Stored items
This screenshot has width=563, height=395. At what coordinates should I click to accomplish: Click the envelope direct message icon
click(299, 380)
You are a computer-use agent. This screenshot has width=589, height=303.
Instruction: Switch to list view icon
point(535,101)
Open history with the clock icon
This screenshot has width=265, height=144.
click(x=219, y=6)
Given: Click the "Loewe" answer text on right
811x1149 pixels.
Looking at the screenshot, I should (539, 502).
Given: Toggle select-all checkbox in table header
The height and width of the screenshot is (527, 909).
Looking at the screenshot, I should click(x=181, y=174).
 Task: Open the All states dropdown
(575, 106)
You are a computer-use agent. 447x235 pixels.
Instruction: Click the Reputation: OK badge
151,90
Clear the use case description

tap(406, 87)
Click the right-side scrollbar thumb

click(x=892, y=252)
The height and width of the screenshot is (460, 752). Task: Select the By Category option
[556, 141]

• _Activity_
For every line above that holds the word "computer", report the whole line.

• _Your solution_
You are a computer-use agent. This screenshot has width=589, height=303.
You are a computer-use agent. 447x235 pixels.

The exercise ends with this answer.